Firm Settles FINRA Charges for Cash Sweep Program Disclosure Failures

A firm settled FINRA charges for failing to provide to customers accurate disclosures on its cash sweep program and for related supervisory failures.

According to the AWC, the firm provided inaccurate information regarding how interest yields and fees were calculated. While the firm’s disclosures stated that fees were calculated based on a formula tied to the Federal Funds Target rate, the firm actually determined customer yields based on competitor rates and retained the remaining interest as profit. FINRA found that this practice resulted in the firm collecting over $3 million in excess fees and approximately $1.25 million in undisclosed "surplus interest." Furthermore, the firm sent outdated disclosure statements to customers in 2023 that listed inaccurate, higher yields than were actually paid.

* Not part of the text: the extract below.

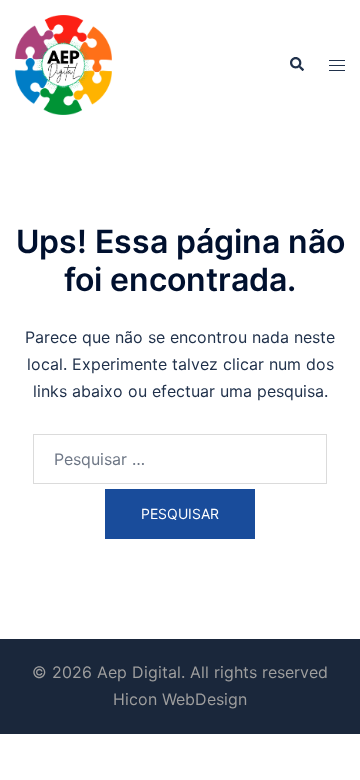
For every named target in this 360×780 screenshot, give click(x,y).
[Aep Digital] (63, 63)
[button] (296, 65)
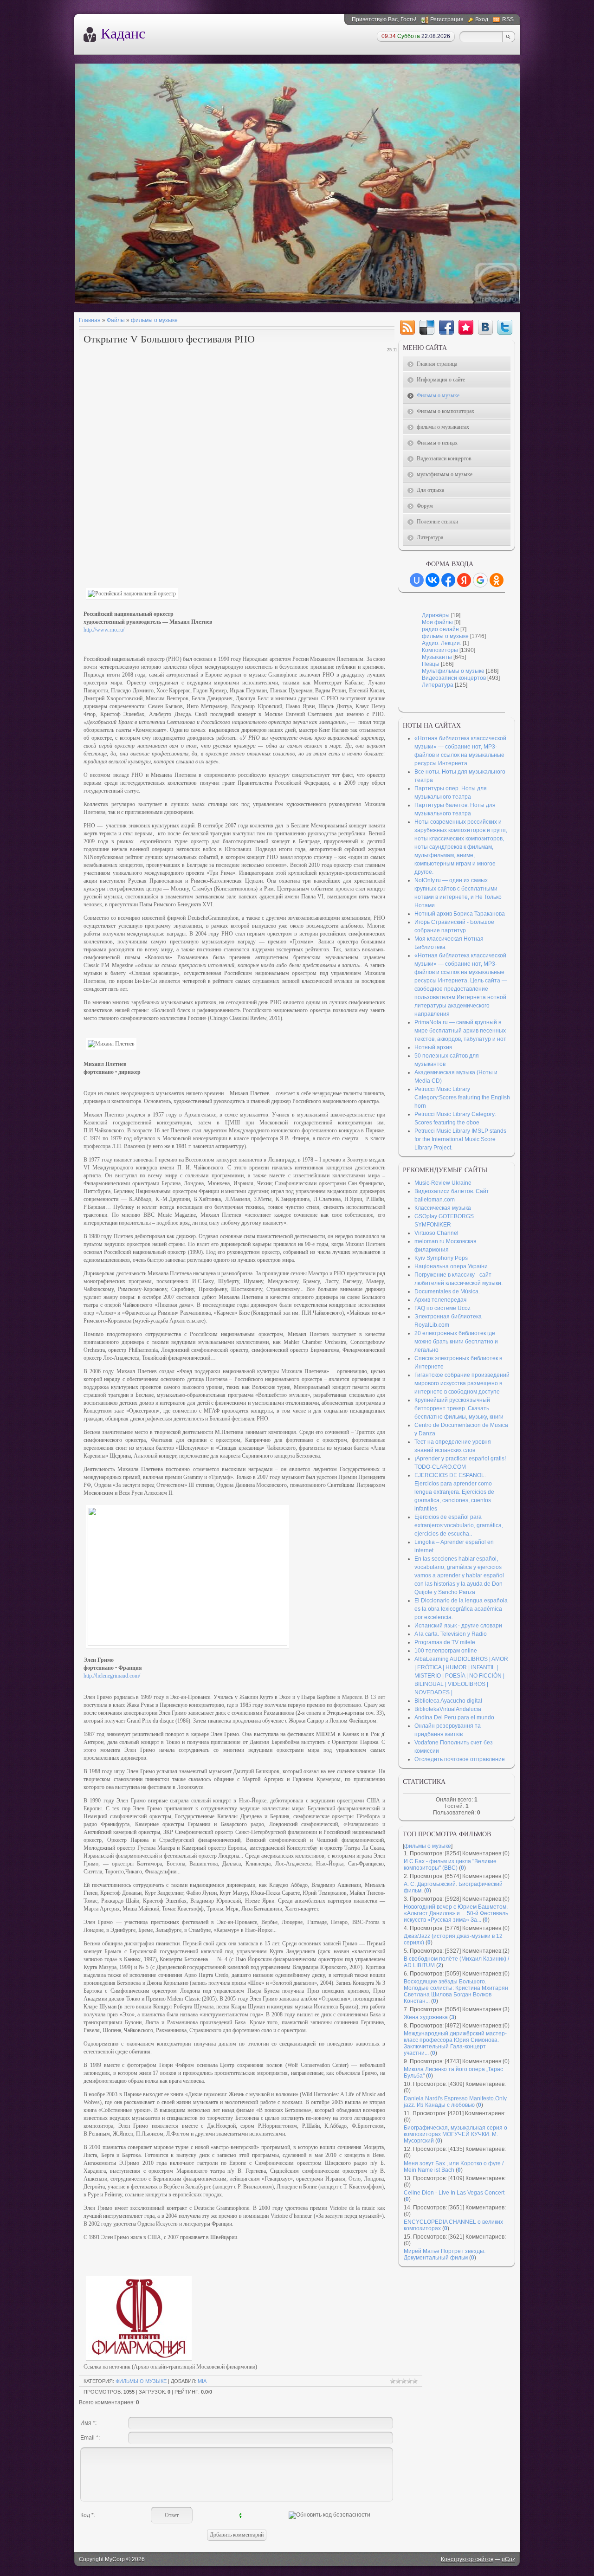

In addition, FINRA found that the firm failed to establish a supervisory system, including written supervisory procedures, to ensure that the sweep program's "working group" adhered to the disclosure formulas. Because the firm impermissibly retained fees and interest that should have been paid to customers, the firm also failed to maintain accurate books and records. Consequently, the firm filed inaccurate FOCUS reports that mischaracterized amounts payable to customers as revenue.

FINRA concluded that the firm violated Exchange Act Section 17(a) ("Records and Reports") and Rules 17a-3 ("Records to be made by certain exchange members, brokers and dealers") and 17a-5 ("Reports to be made by certain brokers and dealers"), as well as FINRA Rules 2210 ("Communications with the Public"), 4511 ("General Requirements"), 3110 ("Supervision"), and 2010 ("Standards of Commercial Honor and Principles of Trade").

The firm agreed to (i) a censure, (ii) a $550,000 fine, and (iii) restitution of $4,629,115.80 plus interest.